Pixel coordinate grounding data:
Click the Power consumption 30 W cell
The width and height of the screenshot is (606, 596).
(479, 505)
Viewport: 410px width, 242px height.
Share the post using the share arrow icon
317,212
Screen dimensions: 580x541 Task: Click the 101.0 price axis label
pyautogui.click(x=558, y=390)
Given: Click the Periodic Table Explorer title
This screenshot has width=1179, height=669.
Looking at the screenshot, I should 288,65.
...
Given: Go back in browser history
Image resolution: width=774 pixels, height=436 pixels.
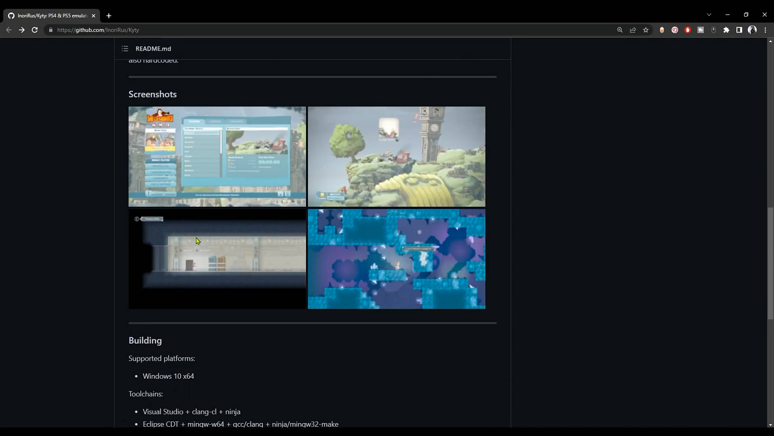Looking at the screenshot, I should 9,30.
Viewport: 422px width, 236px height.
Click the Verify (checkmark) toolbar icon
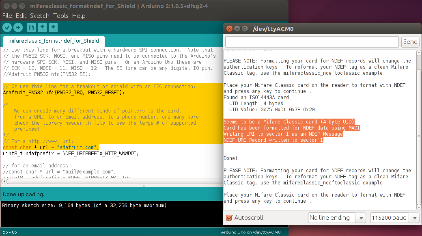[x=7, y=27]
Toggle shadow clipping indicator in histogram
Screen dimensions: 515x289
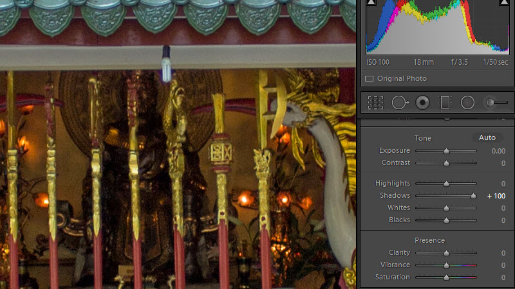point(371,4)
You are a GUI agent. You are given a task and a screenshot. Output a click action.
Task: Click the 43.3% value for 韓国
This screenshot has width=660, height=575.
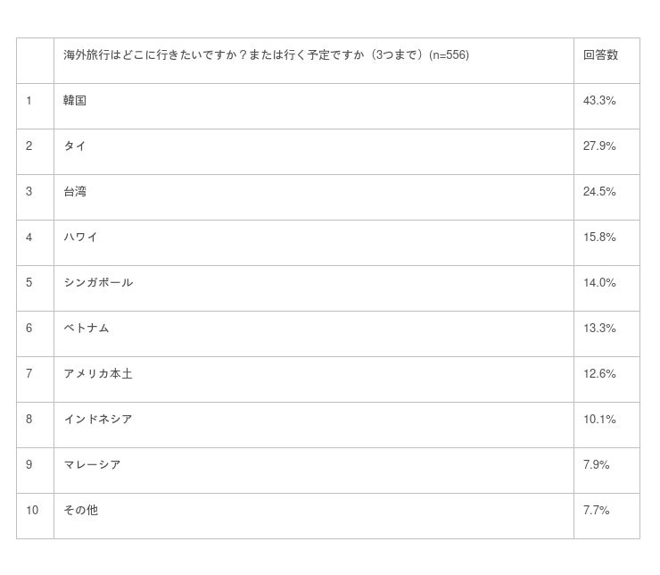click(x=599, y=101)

◆ HOW TO COMPLETE THIS TASK
For every line above that has "Viewport" in it, copy the line.

◆ OUTPUT OF THE EXERCISE
Viewport: 410px width, 242px height.
Viewport: 422px width, 236px height.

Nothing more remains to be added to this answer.